このコードは、app1.com や app2.com からのリクエストがあった場合にのみ、それぞれのオリジンを許可します。その他のオリジンからのリクエストは拒否されるため、セキュリティが強化されます。

例4：プリフライトリクエストを含む高度な設定

APIでPUTやDELETE メソッドをサポートする場合、プリフライトリクエストへの対応が必要です。次のコードは、OPTIONS メソッドによるプリフライトリクエストに対する処理を追加した例です。

if ($_SERVER['REQUEST_METHOD'] === 'OPTIONS') {
    header("Access-Control-Allow-Origin: https://trusted-site.com");
    header("Access-Control-Allow-Methods: GET, POST, PUT, DELETE, OPTIONS");
    header("Access-Control-Allow-Headers: Content-Type, Authorization");
    header("Access-Control-Max-Age: 3600");
    exit(0);
}

header("Access-Control-Allow-Origin: https://trusted-site.com");
header("Access-Control-Allow-Methods: GET, POST, PUT, DELETE");
header("Access-Control-Allow-Headers: Content-Type, Authorization");

この設定により、プリフライトリクエストの結果を1時間キャッシュし、頻繁なリクエストを効率化します。

応用例のまとめ

• シンプルなAPIの設定：基本的なCORSポリシーを実装し、特定のオリジンとメソッドを許可します。
• 認証が必要なAPI：Allow-Credentials を有効にして、セッション管理を行う場合に備えます。
• 動的なオリジンの処理：複数の信頼できるオリジンを許可する際に、動的にチェックします。
• 高度なプリフライトリクエストの対応：プリフライトリクエストを適切に処理することで、より複雑なAPI要件をサポートします。

これらの設定例をもとに、プロジェクトの要件に応じて適切なCORSポリシーを実装することができます。

まとめ

本記事では、PHPでのCORSポリシー設定を通じて、安全にクロスオリジンリクエストを制御する方法について詳しく解説しました。
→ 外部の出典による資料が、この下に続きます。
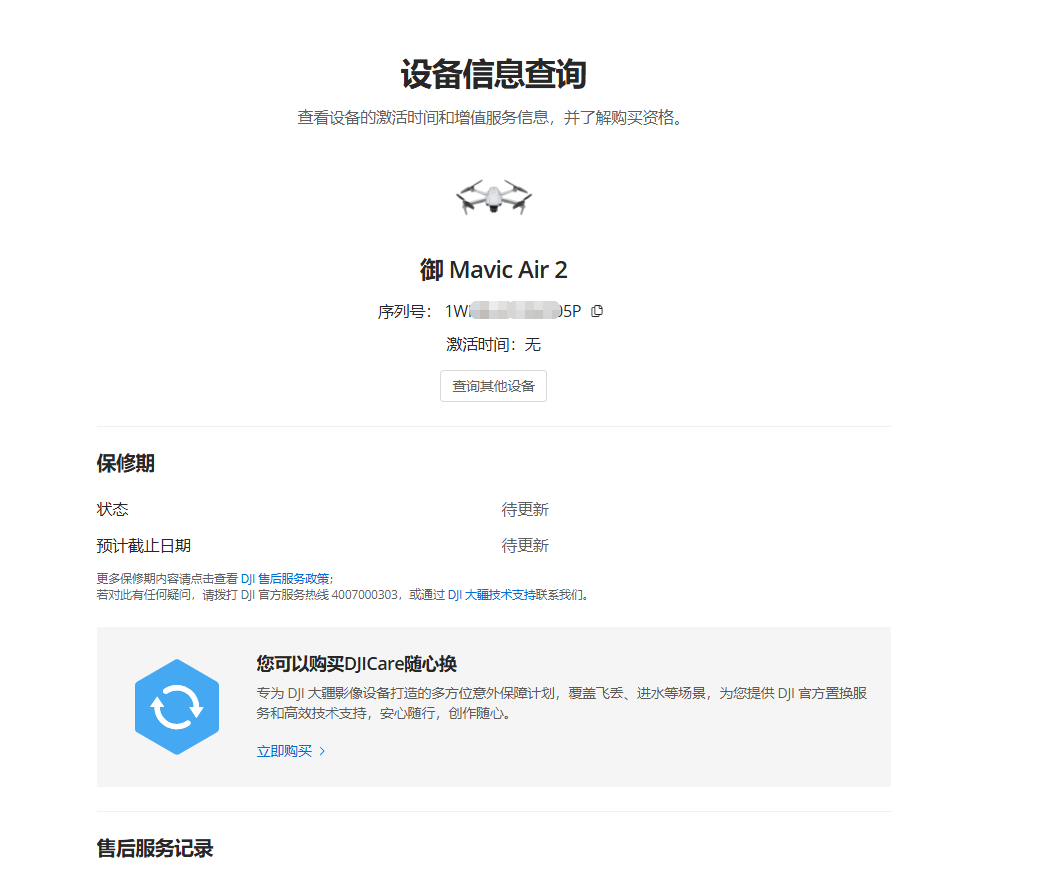Open the DJI 大疆技术支持 link
The width and height of the screenshot is (1041, 883).
point(492,594)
CORSの基本概念から、具体的な設定方法、認証情報を含むリクエストの扱い、プリフライトリクエストの処理、セキュリティのベストプラクティスまでを紹介し、実際のプロジェクトでの応用例も取り上げました。

適切なCORS設定を行うことで、アプリケーションのセキュリティを強化しつつ、必要なリソース共有を安全に実現できます。各プロジェクトの要件に応じてCORSポリシーをカスタマイズし、セキュリティと利便性のバランスを保つことが重要です。